[Text provided]:
Professor Mark Johnson
Molecular Biology, Cell Biology & Biochemistry, Brown University
Friday, March 28, 2014 - 2:00pm
Ramsay Wright Building, Room 432
Pollen tubes penetrate the stigma, extend through specialized pistil transmitting tissue, are attracted to ovules and deliver two sperm to the female gametophyte so one can fuse with the egg to form the embryo and the other with the central cell to form endosperm. This process depends on a series of complex cell:cell interactions and is central to seed crop production. These interactions need to be understood in molecular detail if we are to apply biotechnology to improving yields and controlling fertilization. In recent years, genetics, genomics, and cellular imaging have combined to record snippets of the pollen-pistil dialogue, but there is much to be learned. Our analysis of the pollen tube transcriptome has led to identification of a group of transcription factors that control the ability of the pollen tube to reshape its gene expression profile as it grows through the pistil. Genetic analysis identified the hap2(gcs1) mutation that blocks the ability of sperm to fuse with either the egg or the central cell. HAP2(GCS1) is likely at the center of a highly conserved mechanism that mediates gamete fusion and we are using a number of approaches to understand its biochemical function. I will discuss our recent findings in the context of an integrated model of how pollen-pistil interactions have evolved to maximize reproductive fitness.

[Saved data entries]
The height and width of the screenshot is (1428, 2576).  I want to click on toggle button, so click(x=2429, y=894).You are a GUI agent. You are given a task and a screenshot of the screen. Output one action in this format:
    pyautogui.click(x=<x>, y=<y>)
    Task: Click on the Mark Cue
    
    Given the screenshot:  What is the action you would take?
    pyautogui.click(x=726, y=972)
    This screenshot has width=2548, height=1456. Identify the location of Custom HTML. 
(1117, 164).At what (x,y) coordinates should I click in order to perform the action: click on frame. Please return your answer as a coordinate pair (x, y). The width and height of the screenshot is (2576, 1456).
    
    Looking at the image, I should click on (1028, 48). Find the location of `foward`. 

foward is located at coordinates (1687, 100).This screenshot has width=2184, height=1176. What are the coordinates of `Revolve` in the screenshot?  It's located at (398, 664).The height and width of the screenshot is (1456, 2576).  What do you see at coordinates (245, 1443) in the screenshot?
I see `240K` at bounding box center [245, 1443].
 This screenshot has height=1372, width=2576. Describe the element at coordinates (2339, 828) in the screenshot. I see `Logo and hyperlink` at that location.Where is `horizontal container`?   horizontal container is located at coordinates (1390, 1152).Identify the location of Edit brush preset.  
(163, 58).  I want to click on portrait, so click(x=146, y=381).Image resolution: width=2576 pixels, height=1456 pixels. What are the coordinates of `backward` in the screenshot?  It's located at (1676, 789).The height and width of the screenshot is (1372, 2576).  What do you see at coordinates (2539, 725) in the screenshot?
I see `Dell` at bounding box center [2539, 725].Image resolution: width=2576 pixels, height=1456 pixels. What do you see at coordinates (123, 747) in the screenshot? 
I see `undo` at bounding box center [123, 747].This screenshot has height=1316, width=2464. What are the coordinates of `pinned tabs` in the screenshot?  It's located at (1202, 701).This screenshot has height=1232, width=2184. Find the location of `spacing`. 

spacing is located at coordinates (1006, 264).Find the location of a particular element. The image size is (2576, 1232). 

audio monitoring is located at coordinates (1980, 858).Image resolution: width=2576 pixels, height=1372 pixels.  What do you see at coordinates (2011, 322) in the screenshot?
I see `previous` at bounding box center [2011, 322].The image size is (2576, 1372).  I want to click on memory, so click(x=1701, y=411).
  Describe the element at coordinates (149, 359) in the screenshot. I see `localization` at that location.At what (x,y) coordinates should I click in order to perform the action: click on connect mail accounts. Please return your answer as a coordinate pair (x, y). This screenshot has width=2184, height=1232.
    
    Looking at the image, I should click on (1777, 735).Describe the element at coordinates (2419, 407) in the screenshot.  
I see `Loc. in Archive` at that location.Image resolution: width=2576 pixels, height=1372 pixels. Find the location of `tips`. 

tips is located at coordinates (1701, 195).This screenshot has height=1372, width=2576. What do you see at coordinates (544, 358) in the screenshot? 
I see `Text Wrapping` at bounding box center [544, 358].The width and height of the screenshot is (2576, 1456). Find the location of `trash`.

[Assignment]:
Answer these questions using the seminar announcement on pollen-pistil interactions.
1. In which building and room does the talk take place?
2. What does the hap2(gcs1) mutation block?
3. At which university is Professor Mark Johnson based?

[Finished exercise]:
1. Ramsay Wright Building, Room 432.
2. It blocks the ability of sperm to fuse with either the egg or the central cell.
3. Brown University.